The sh/runtests.sh script runs all or selected tests. Note, that Litrepl distinguishes the Python interpreter used to run the litrepl script (-p argument) from the Python interpreters used to run the code sections (-i argument). By default, runtest.sh runs the litrepl script with the python interpreter (whatever it is, leaving the OS to decide) and iterates over all visible Python interpreters for running code sections.

[ LitREPL-DEV ] $ runtests.sh --help
Usage: runtest.sh [-d] [-i I(,I)*] [-t T(,T)*]
Arguments:
  -d                        Be very verbose
  -i I, --interpreters=I    Run tests requiring interpreters matching the grep expression I
                            Run -i '?' to list all available interpreters
  -t T, --tests=T           Run tests whose names match the grep expression T
                            Run -t '?' to list all available tests
  -p P, --python=P          Use this Python interpreter to run Litrepl
                            Run -p '?' to list available python interpreters
  -c FILE, --coverage=FILE  Collect coverage results into the FILE. Defaults to
                            `.coverage` if no tests or interpreters are
                            selected, otherwize disabled.
  -c -,    --coverage=-     Disable coverage.

Examples:
  runtests.sh -t '?' -i '?'
  runtests.sh -i ipython
  runtests.sh -t 'test_eval_code|test_status' -i python

The project Makefile provides a couple of phony targets for testing: make test runs the testing with all default parameters (effectively checking all Python interpreters available in PATH), while the make test-small makes a run with just the default system Python and IPython interpreters only.

Updating version

We follow the https://semver.org/ guidelines for setting the package version.

The ./semver.txt file contains the version string.
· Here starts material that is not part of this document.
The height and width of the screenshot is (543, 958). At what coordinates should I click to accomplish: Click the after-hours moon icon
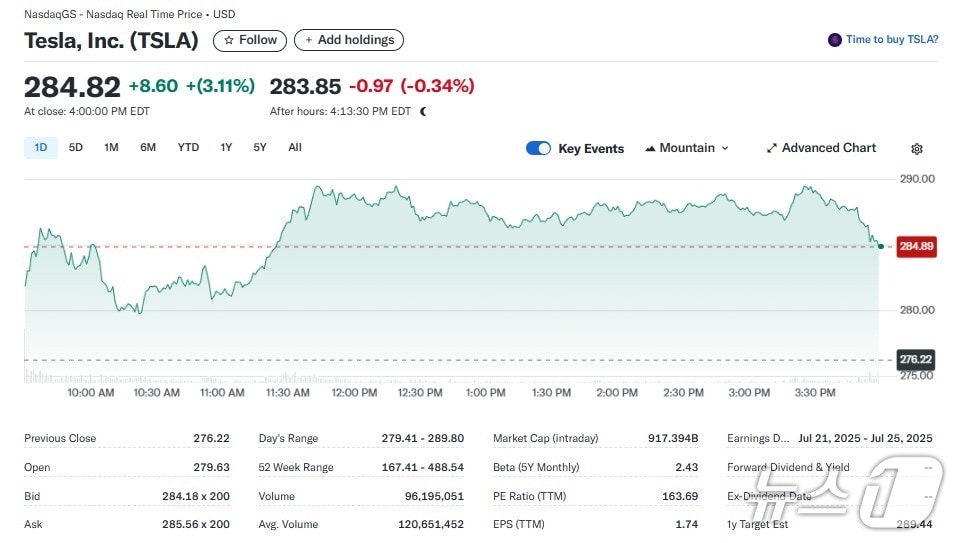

Please update it according to the nature of changes and include into the pull request.

Coverage

Coverage is performed after the full testing cycle.

The latest coverage report is available.

Github CI

The .github/workflows/testing.yaml rule set instructs Github CI to run the set of test-small tests for some versions of Python interpreter. The badge on the main page highlightes the CI status.